Like so many parents across the country, we at the Parenting Center have had strong reactions to the recently published book , The Battle Hymn of the Tiger Mother  by Amy Chua, in which the author applauds the strict parenting style and high expectations of the typical “Chinese Mother”.  On the one hand, it is easy for parents to look back and see everything that isn’t/didn’t turn out how they wished and ask, “What if I were stronger/more insistent when they were younger? Would my child have turned out differently?” There is also something appealing on the surface to her self-assured stance:  All you have to do is believe that your child is capable, hold firm to that belief, and s/he will achieve (and thank you for it, no less). 

That is all great and while there is value to building upon your child’s strengths and being steadfast in upholding your values, one can go too far.  We couldn’t help but wonder if some children, with different temperaments, might be crushed by her techniques.  There is no acceptance of children’s uniqueness – both their gifts as well as their struggles.  Part of raising resilient children involves nurturing them, accepting who they are, allowing for mistakes, helping them to problem solve and make decisions on their own, so they can become self-determined people who know themselves and what they want, and learn how to get along with the give and take of life.  Such a rigid approach as Chua recommends seems to deny children the opportunity to experience life’s lessons on their own or allow them the gift of finding their own passions. 

In our work with families, we do see the converse – those that are too lenient and coddling, not communicating high enough standards or expectations, and therefore not promoting perseverance and responsibility in their children. There is some truth to the fact that some American parents cater too much to their kids, worry too much about their children’s happiness, and don’t instill enough of a work ethic.   This extreme end of the continuum is also a problem.   The ideal is to find a balance in the middle where children are expected to achieve to the best of their ability, respecting who they are at any given time in their development.  We see children as maturing and changing over time.

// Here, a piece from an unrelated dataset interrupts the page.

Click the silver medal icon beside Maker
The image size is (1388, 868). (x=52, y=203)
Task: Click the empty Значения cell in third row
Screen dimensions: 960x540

As adults, we aren’t expected to be gifted in all areas.  Ms. Chua suggests that all Chinese children will play the violin or the piano (with perfection), and not “waste their time” on school plays or art classes.   As one mother we know commented: “I can’t imagine my kids not socializing or being banned from school plays or events.  How, then, do they learn to deal with their future bosses and co-workers?  To interact with clients?  To find a healthy and happy relationship?  I can’t imagine how that kind of overly rigid parenting leads to happy, self-fulfilled kids.”  We hear from coaches of kids who have talent, but who have been pushed by their parents, that the kids often burn out right before college scholarships are given out or maybe even worse, once they are in college. We have all heard of children raised in this manner, who peak and burn out at a very young age, while others are just hitting their stride in professional school.  So, who is really ahead?  

Why should children have to be stellar in certain prescribed areas?  We worry that although what Chua  is suggesting might work for some children, her inflexible methods could crush others, rather than push them to succeed.  We repeatedly hear from parents whose children compete in the big leagues (Julliard, Olympics…) that their children’s motivation and success comes from within the child; the parents are simply supporting  that inner drive.   A healthy goal of parenting is to raise children to be the best person THEY want to be, not the best person the parent wants them to be.

Chua’s book has sparked a valuable and important conversation about how best to develop perseverance in kids and help them to achieve their best.  It has encouraged many parents to think about their values and how their parenting approach can result in their children adopting those values.   We hope most people are able to find a healthy balance between encouraging achievement and perservance and allowing their children to find their own voices and be their own people.